California Public Employees' Retirement System

Investment Office
P.O. Box 2749
Sacramento, CA 95812-2749
Telecommunications Device for the Deaf - (916) 326-3240
(916) 326-3400
FAX (916) 341-2842

September 10, 2003

Jonathan G. Katz
Secretary,
U.S. Securities and Exchange Commission
450 Fifth Street, NW,
Washington, DC 20549-0609

Re: File No. S7-14-03
Disclosure on Nominating Committee Functions and Communications between Security Holders and Board of Directors

Dear Mr. Katz,

I am writing to you on behalf of the California Public Employees' Retirement System (CalPERS). CalPERS is the largest public pension system in the U.S., with approximately $144 billion in assets. We manage retirement benefits and health insurance on behalf of nearly 1.3 million members.

CalPERS is pleased to provide comment on the Commission's proposed rule on disclosure regarding Nominating Committee functions and communications between shareowners and Boards of Directors. We applaud the Commission's decision to further pursue the Nominating Committee disclosure standards currently found in Item 7 of Exchange Act Schedule 14A and require enhanced disclosure.
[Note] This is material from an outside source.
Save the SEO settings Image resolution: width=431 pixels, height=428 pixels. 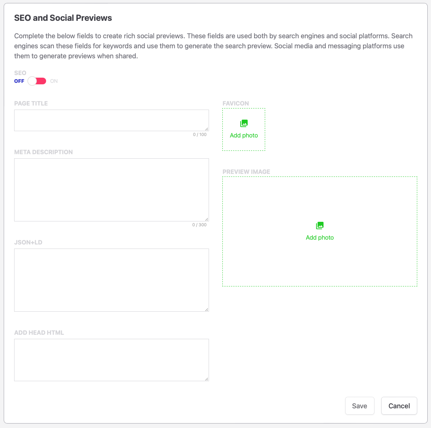[x=360, y=406]
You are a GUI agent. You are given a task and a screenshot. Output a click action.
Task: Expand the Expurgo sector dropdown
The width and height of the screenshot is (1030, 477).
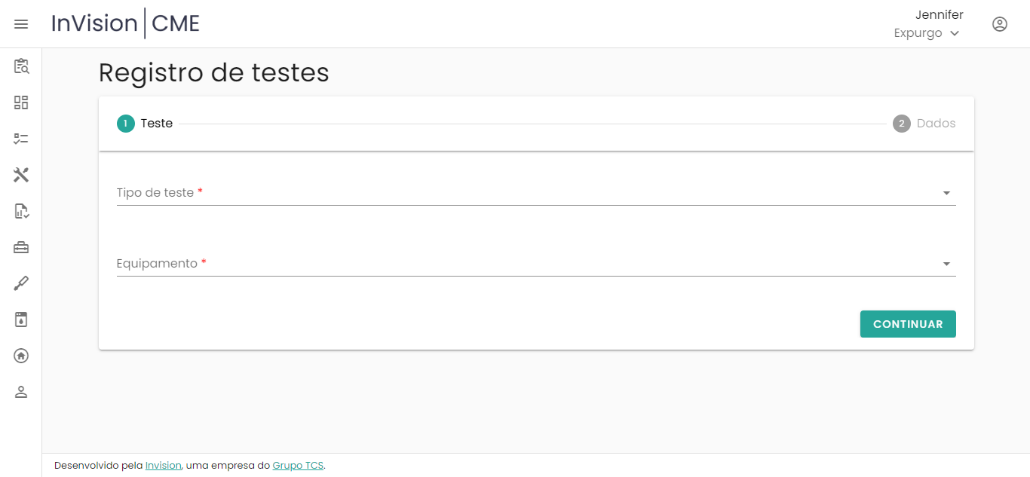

We support the intent of the proposed disclosure requirements to ensure transparency of the policies of Boards of Directors, with the goal of providing shareowners access to the directors, as well as a better understanding of the functions and activities of the boards of the companies in which they invest.

Overall, CalPERS is very supportive of the Commission's responsiveness to public concern regarding the process for nominating candidates for elections as directors and the ability of shareowners to communicate effectively with Boards of Directors. CalPERS recognizes as a shareowner that we must strike a balance in our communication with Boards. Shareowners should be provided access to boards; however, we realize too much communication may effectively distract the Board.

SEC Proposal:

The Commission requests input on specific questions addressed in this proposal. CalPERS regards increased disclosure as an effective means to increase shareowners' understanding of the nominating process, board accountability, board responsiveness and governance policies. CalPERS consistently advocates that companies provide shareowners detailed information to enhance understanding of their processes. We support transparency as a rule. Furthermore, we agree that identifying the process under which candidates are identified and evaluated including the qualifications and standards for director nominees, the source of these candidates and naming third parties receiving compensation for identifying and evaluating candidates, provides shareowners better tools to evaluate the election process and individual board members.

CalPERS advocates the requirement that investors be provided a copy of the Nominating Committee Charter upon request. In fact, we have advocated that companies post committee charters on their web sites. Not only has this caused no harm to the companies, it may actually decrease the burden placed on the company from forcing shareowners to request the material. We agree that the proposed changes should apply to all companies, including small companies and mutual fund companies, with registered securities.

Although we believe the Commission's proposed amendments would mark a substantial step forward if adopted "as is," we would like to offer a few suggestions for strengthening these proposals:

  • Require prompt filing of an 8-K to disclose any changes made to procedures to nominate a board candidate or if qualification requirements are not met by proposed candidates.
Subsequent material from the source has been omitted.